== EXTRACT

Which is faster? (if not b in m) or (if m.count(b) > 0)

Wed Feb 15 21:48:16 EST 2006

Georg Brandl wrote:

> Steven D'Aprano wrote:
> 
>>On Wed, 15 Feb 2006 08:44:10 +0100, Marc 'BlackJack' Rintsch wrote:
>>
>>
>>>In <1139976842.179801.285400 at z14g2000cwz.googlegroups.com>, Farel wrote:
>>>
>>>
>>>>Which is Faster in Python and Why?
>>>
>>>``if not b in m`` looks at each element of `m` until it finds `b` in it
>>>and stops then.  Assuming `b` is in `m`, otherwise all elements of `m` are
>>>"touched".
>>>
>>>``if m.count(b) > 0`` will always goes through all elements of `m` in the
>>>`count()` method.
>>
>>But the first technique executes in (relatively slow) pure Python, while
>>the count method executes (relatively fast) C code. So even though count
>>may do more work, it may do it faster.
> 
> 
> Why does "not b in m" execute in pure Python? list.__contains__ is implemented
> in C code as well as list.count.

====
== DATA EXTRACT

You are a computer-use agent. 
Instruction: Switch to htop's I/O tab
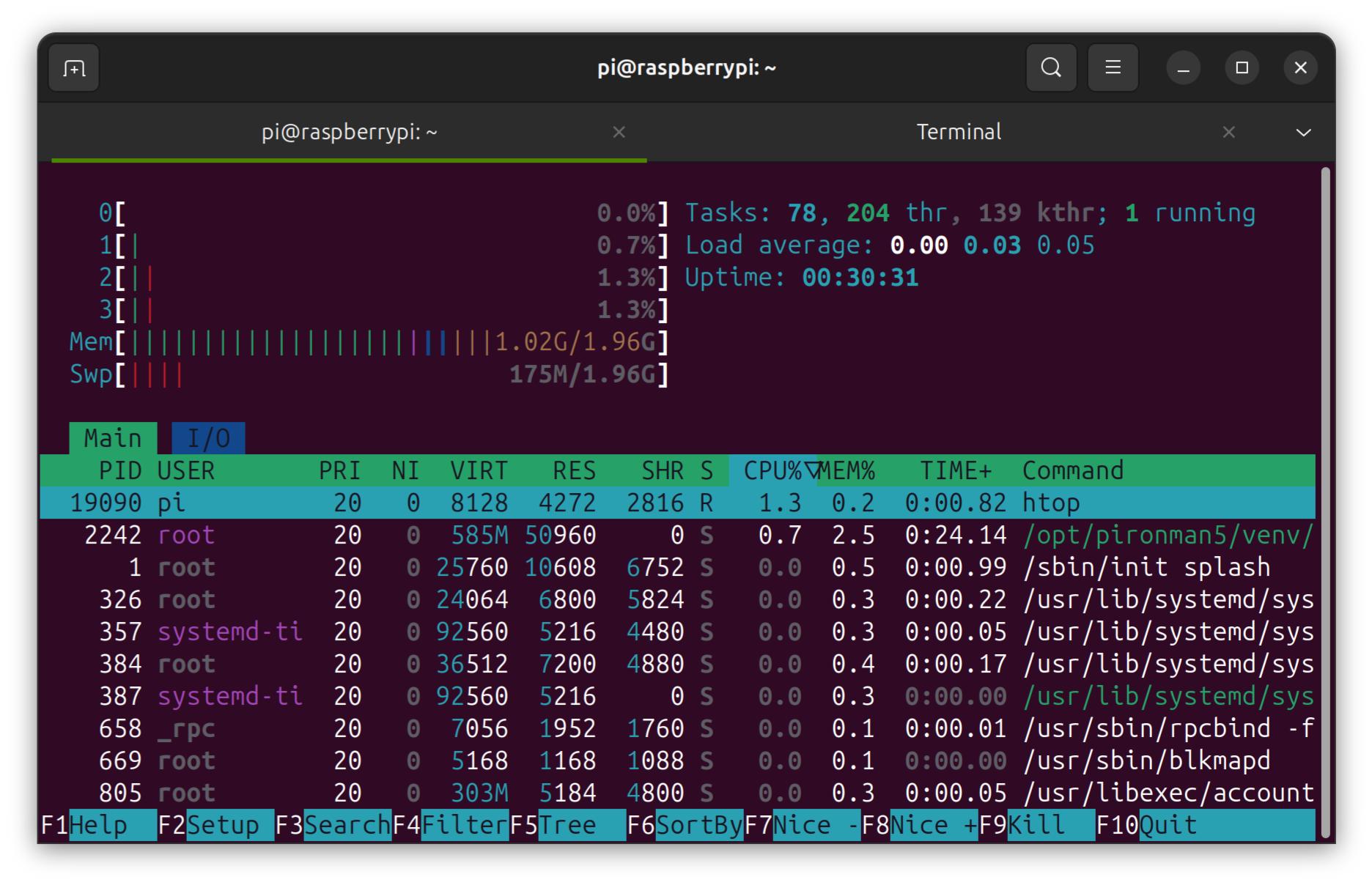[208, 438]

====
== DATA EXTRACT

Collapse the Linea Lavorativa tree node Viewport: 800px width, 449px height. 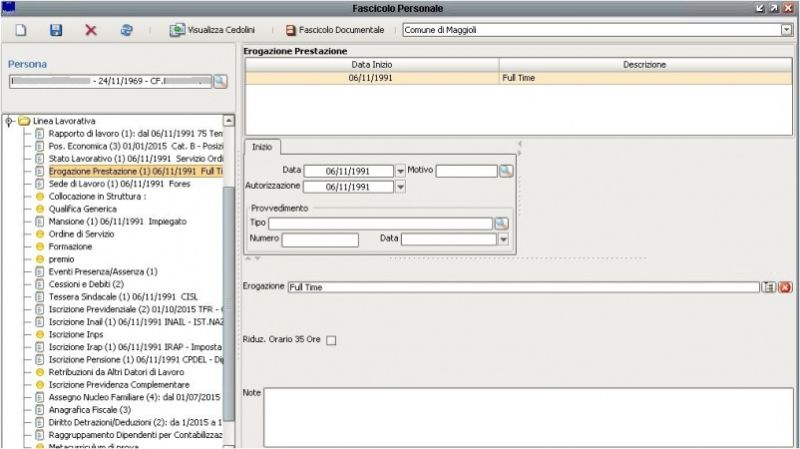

====

TASK INSTRUCTIONS:
1 – In the thread about Python membership tests, which people are named as having written a message?
2 – In the thread about Python membership tests, why does Steven D'Aprano say `m.count(b)` might be faster than `not b in m`, even though it may do more work?

FINAL ANSWERS:
1 – Georg Brandl, Steven D'Aprano, Marc 'BlackJack' Rintsch, and Farel.

2 – He says the first technique runs in relatively slow pure Python, while the count method runs in relatively fast C code. So even though count may do more work, it may do it faster.